SURVIVORS SPEAK: “Don’t think, it can’t happen to me.”

Breast Cancer Awareness

JOHNSON CITY, Tenn. (WJHL) Breast cancer is the most common cancer in women and the second most common cancer overall. Melissa Van Huss was diagnosed at just 35 years old.

Most doctors recommend starting yearly mammograms at the age of 40, which is when most insurance companies start to cover them. But, as you can see in Melissa’s case, cancer does not wait.

“I didn’t think a whole lot about it. I was 35 years old, I had no reason, no family history or reason to suspect anything” Melissa remembers. “Then I started to notice I almost had hardened tissue, is what it felt like. I didn’t think it was your typical breast cancer lump.”

When the strange feeling mass did not go away for several weeks, Melissa and her husband decided it should not be ignored.

“You could almost feel something there and I had what looked like a cooked spaghetti noddle right underneath the skin,” she says.

Melissa went in for her very first mammogram, which came back inconclusive. At a biopsy the next day, what she learned was hard to wrap her mind around.

“Two nurses came in and said, ‘We are sorry to tell you this but it’s breast cancer,'” Melissa says. My doctors were very surprised. They said ‘We have not really seen this before, it’s kind of unusual.'”

That is because the cancer, even at stage zero, was growing quickly.

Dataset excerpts

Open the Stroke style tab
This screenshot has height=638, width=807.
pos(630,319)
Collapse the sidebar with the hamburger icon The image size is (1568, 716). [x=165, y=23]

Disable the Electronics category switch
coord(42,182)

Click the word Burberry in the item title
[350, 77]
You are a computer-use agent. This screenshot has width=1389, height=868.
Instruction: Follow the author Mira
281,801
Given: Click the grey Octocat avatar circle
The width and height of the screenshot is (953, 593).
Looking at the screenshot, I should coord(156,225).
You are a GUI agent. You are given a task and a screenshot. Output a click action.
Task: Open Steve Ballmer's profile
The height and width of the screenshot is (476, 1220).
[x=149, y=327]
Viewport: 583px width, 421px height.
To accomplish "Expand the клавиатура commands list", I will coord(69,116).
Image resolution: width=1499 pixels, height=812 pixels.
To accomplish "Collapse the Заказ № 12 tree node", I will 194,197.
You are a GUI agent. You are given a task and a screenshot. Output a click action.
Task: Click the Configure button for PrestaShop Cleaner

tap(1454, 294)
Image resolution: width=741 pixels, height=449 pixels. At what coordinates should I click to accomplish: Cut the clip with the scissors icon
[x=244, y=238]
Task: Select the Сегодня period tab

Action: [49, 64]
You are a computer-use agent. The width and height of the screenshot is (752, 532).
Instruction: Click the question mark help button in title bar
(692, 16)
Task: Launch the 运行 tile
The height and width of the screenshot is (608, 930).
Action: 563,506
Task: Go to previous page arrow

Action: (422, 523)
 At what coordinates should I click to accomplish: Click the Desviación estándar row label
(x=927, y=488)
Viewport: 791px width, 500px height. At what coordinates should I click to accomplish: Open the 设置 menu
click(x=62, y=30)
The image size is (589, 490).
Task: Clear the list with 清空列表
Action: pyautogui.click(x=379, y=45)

What is needed:
Continue the news article about Melissa Van Huss's breast cancer diagnosis, starting after its final sentence. The records have no connection to the text.

Answer for the task:
“Because of the size and the aggressiveness of the cancer, they said I had necrosis which means that the cancer cells are growing so quickly they are starting to die off and kill themselves. At that time because of my age and I didn’t want to have to worry about it in the future, I decided to do a bilateral mastectomy,” says Melissa.

She took the next steps quickly. “You don’t have a lot of time to process what’s happening. You’re so focused on, ‘let’s attack this, let’s move, let’s take care of it.'”

The doctors praised Melissa and her intuitiveness tot ake action when she noticed something unusual. At only 35, breast cancer was not yet on her radar at all.

“Don’t think, ‘it can’t happen to me.’ That’s what I thought initially, I thought, it can’t be cancer, my family doesn’t have cancer. There is no history there, I am young and healthy. Just watch your body. Watch for signs of anything that has changed or feels different or strange,” says Melissa.

She says she relied on family, friends and faith to win her battle against cancer.